Transcribe the data underneath exactly. No images belong in your version.

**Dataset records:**
[Start of Attachment]

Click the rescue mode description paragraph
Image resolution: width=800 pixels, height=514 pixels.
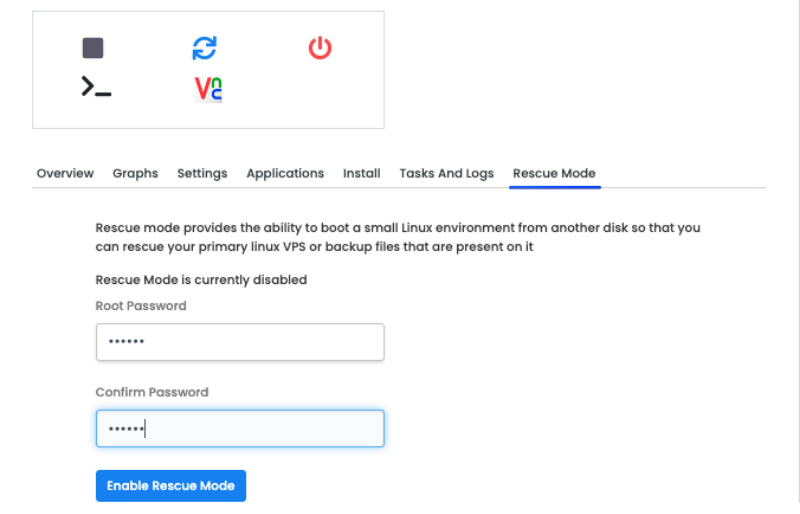pyautogui.click(x=398, y=237)
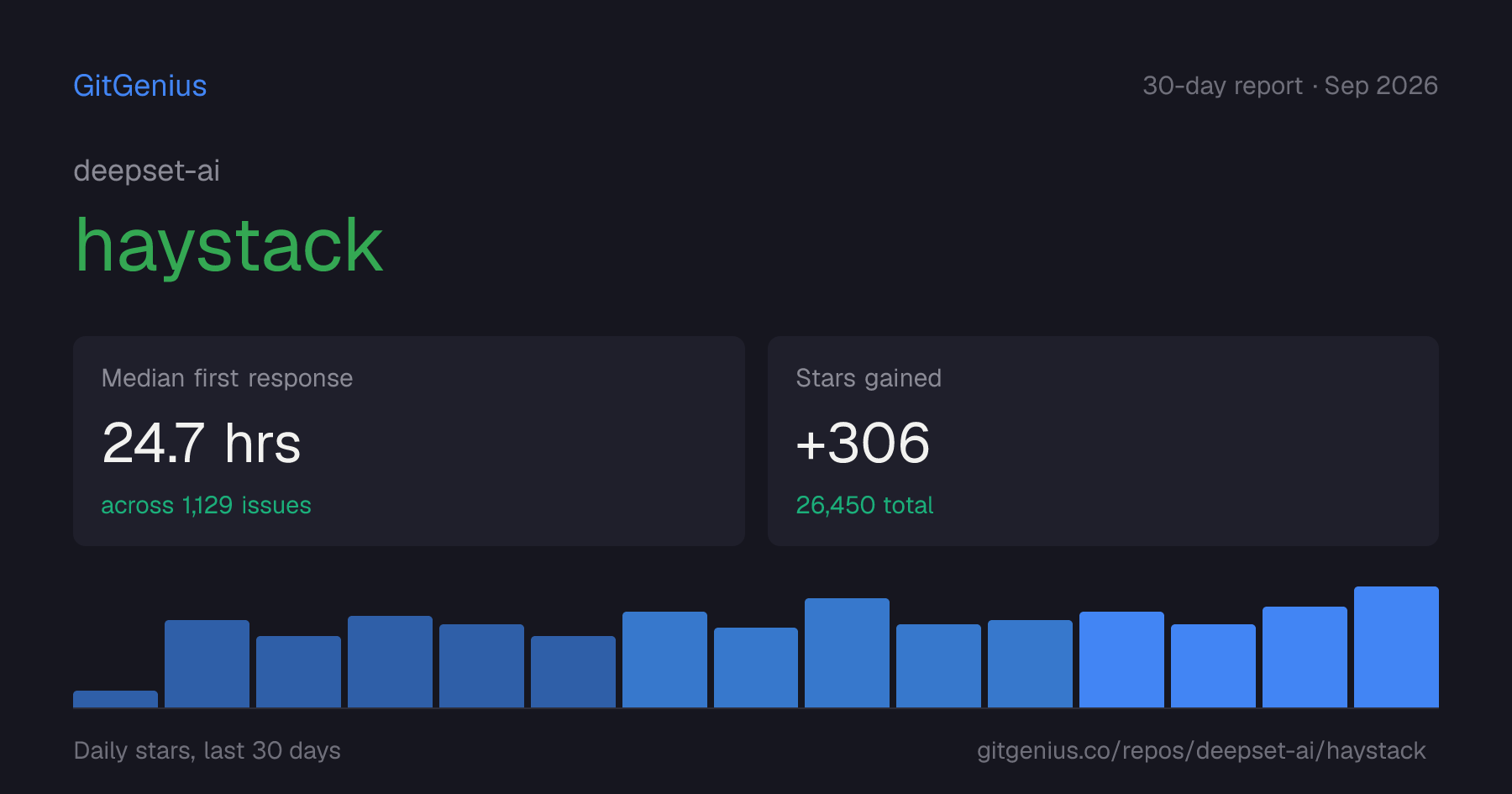Click the shortest first bar in chart
The image size is (1512, 794).
tap(115, 699)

[End of Attachment]

**Solution for this task:**
Click the rescue mode description paragraph
Image resolution: width=800 pixels, height=514 pixels.
pyautogui.click(x=398, y=237)
Click the shortest first bar in chart
The image size is (1512, 794).
tap(115, 699)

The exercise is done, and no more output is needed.